En Arabia Saudí, la vida de una mujer está controlada por un hombre desde el nacimiento hasta la muerte. Cada mujer saudí debe tener un tutor masculino, normalmente un padre o marido, pero en algunos casos es incluso un hermano o un hijo el que tiene el poder de tomar una serie de decisiones críticas en su nombre.

Human’s Rights Watch ha entrevistado a docenas de mujeres saudíes que confirman que el sistema de tutela masculina es el impedimento más importante para hacer realidad los derechos de las mujeres en el país; este sistema hace a las mujeres adultas menores de edad que no pueden tomar decisiones claves por sí mismas.

Rania, una mujer saudí de 34 años: «Se nos ha confiado con la crianza de la siguiente generación pero no se puede confiar en nosotras para cuidarnos a nosotras mismas. No tiene ningún sentido».

Cada mujer saudí, independientemente de su clase social o económica, se ve afectada negativamente por las políticas de tutela.

El vídeo muestra cómo una profesional en un centro de acogida aconseja a la mujer reconciliarse con su marido tras sufrir violencia de género. Él firma un «compromiso de no agredir a su mujer». HRW denuncia «¿Tiene sentido dejar que un marido maltratador sea «guardián» de la tutela de su mujer?».

Las mujeres adultas deben obtener el permiso de un tutor masculino para viajar, casarse, o salir de la cárcel. Pueden ser requeridas para proporcionar consentimiento de su tutor con el fin de trabajar o de acceder al sistema de salud. Las mujeres se enfrentan regularmente a dificultades para llevar a cabo una serie de operaciones sin un pariente masculino, desde alquilar un apartamento a presentar reclamaciones legales.

El impacto que estas políticas restrictivas tienen en la capacidad de las mujeres para seguir su carrera o tomar decisiones de vida depende, en gran medida, de la buena voluntad de su tutor masculino. En algunos casos, los hombres utilizan la autoridad que el sistema de tutela masculina les concede para extorsionar a las mujeres «a su cargo». Muchos tutores condicionan su consentimiento para que las mujeres trabajen o viajen a cambio del pago de grandes sumas de dinero.

Muchos tutores condicionan su consentimiento para que las mujeres trabajen o viajen a cambio del pago de grandes sumas de dinero.

Activistas de los derechos de las mujeres en Arabia Saudí han pedido reiteradamente al gobierno abolir el sistema de tutela masculina, que el gobierno accedió a hacer en 2009 y nuevamente en 2013, después de su examen periódico universal (EPU) del Consejo de Derechos Humanos de las Naciones Unidas.

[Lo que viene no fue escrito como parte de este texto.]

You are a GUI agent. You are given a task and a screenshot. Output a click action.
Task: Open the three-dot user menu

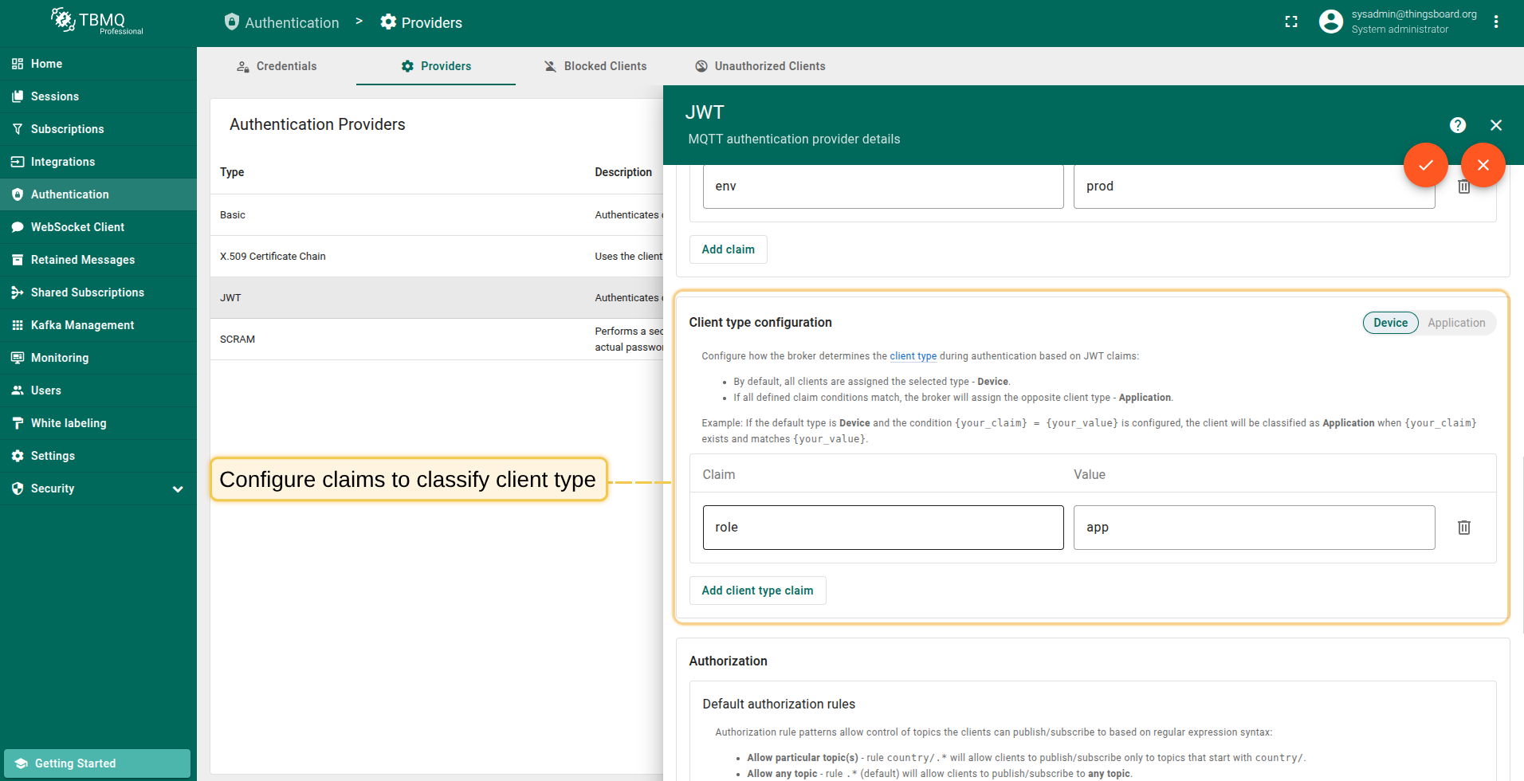[1495, 22]
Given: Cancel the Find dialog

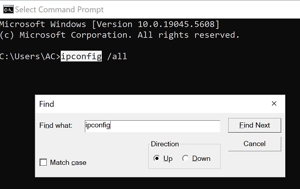Looking at the screenshot, I should click(254, 144).
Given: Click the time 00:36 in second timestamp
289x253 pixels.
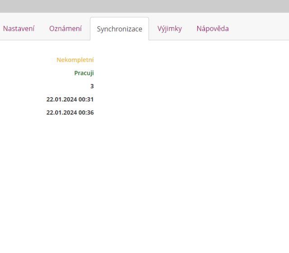Looking at the screenshot, I should click(x=86, y=112).
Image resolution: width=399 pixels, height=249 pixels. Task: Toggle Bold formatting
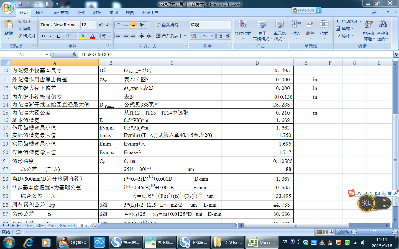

Tras las dos audiencias, Arabia Saudí tomó medidas limitadas para reformar ciertos aspectos del sistema de la protección. Sin embargo, estos cambios siguen siendo insuficientes, incompletos e ineficaces; hoy en día, el sistema de tutela permanece casi intacto.

Hasta que el sistema de tutelas sea eliminado por completo, Arabia Saudí permanecerá en violación de sus obligaciones de derechos humanos y es incapaz de realizar su Visión 2030, un compromiso que acordaron como «visión de futuro» del país, que declaraba a las mujeres, la mitad de la población del país, ser un «gran activo cuyo talento será desarrollado por el bien de la sociedad y la economía del país».

Reformas

Arabia Saudí ha realizado una serie de cambios limitados en los últimos 10 años para aliviar las restricciones a las mujeres. Ejemplos notables incluyen permitir a las mujeres participar en el espacio político (con limitaciones) en el país, alentar a las mujeres a entrar en el mercado de trabajo, y tomar medidas para responder mejor a la violencia de género.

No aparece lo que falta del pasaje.